Apparently, in cases where obesity is the only underlying disease of a pregnant woman, even a significant decrease in VEGF expression in the placental villi does not always lead to placental insufficiency, as evidenced by clinical data (Table).

Previously, it has been shown that VEGF expression increased in the placenta of women with gestational diabetes and type I diabetes mellitus, which was regarded as a compensatory response [7] to hypoxia. VEGF usually is highly expressed in the placenta, and this growth factor stimulates the growth, survival, and proliferation of vascular endothelial cells. VEGF mechanism of action is well known: tissue hypoxia/ischemia triggers the production of the transcription factor HIF, which stimulates the release of VEGF-A. Circulating VEGF-A then binds to VEGF receptors on endothelial cells, activating tyrosine kinase and molecular mechanisms of angiogenesis. Along with this, VEGF-A acts as a vasodilator (indirectly, through an increase in nitric oxide synthesis) [19].

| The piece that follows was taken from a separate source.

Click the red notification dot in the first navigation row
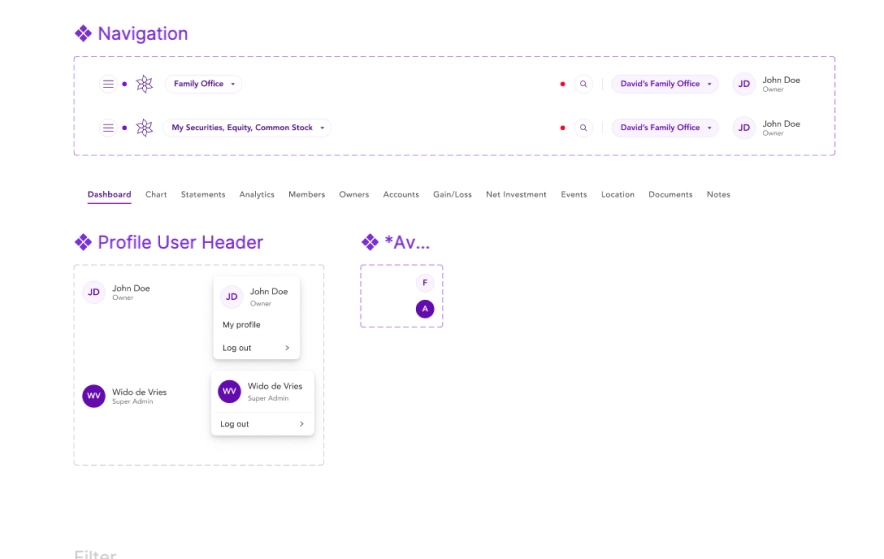(x=563, y=84)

Healthy postpartum women and women with arterial hypertension had similar levels of VEGF expression in fetal capillaries and other placental compartments. Women with arterial hypertension had an increased VEGF expression in the syncytiotrophoblast and a more significant number of syncytial knots, which is considered a marker of arterial hypertension in puerperas [14].

Our results demonstrating a decrease in VEGF expression with a synchronous increase in the degree of obesity in pregnant women possibly indicates a change in the type of placental compensatory-adaptive reactions, suppression of the vascular type of adaptation (which is considered the most effective) [20] with its replacement with a cell type.

Two blood serum adipokines were found to positively affect pregnant women with grade I–III pregravid obesity without gestational diabetes, assessed by ELISA in the first trimester of pregnancy. Higher concentrations of adiponectin and omentin in the first trimester were associated with less clinically relevant uncompensated placental insufficiency and VEGF expression in terminal placental villi during term labor.

According to our study findings, a decrease in some blood serum adipokine concentrations in the first trimester of pregnancy, which is characteristic of pregnant women with grades II and III obesity, may serve as a predictor of a decrease in VEGF expression in the third trimester of pregnancy in women with pregravid obesity.

Conclusion

In women with grade I–III obesity at 8–9 weeks gestation, blood adiponectin concentration is statistically significantly lower than women with normal body weight. Omentin concentrations did not differ between women in the control group and those with grade I obesity but were higher in women with grade II and III obesity. Concentrations of both adipokines in grade II and III obesity were minimal and did not differ. A moderate negative correlation was found between the BMI of women in all four groups and the blood omentin concentration.

IHCA analysis at 37–41 weeks showed that the total expression of VEGF in placental terminal villi and fetal capillary expression in obese parturient women were statistically significantly lower than in the control group. In a pairwise comparison in groups with high BMI, the highest VEGF expression was found in grade I obesity compared with grades II and III, which did not differ from each other.

Therefore, comparing women with varying degrees of pregravid obesity revealed that a decrease in adiponectin and omentin concentrations in the first trimester of pregnancy was associated with a reduction in placental VEGF expression in the third trimester. Therefore, a high BMI, starting from grade II obesity, even without gestational diabetes, can be considered a risk factor for the development of placental insufficiency.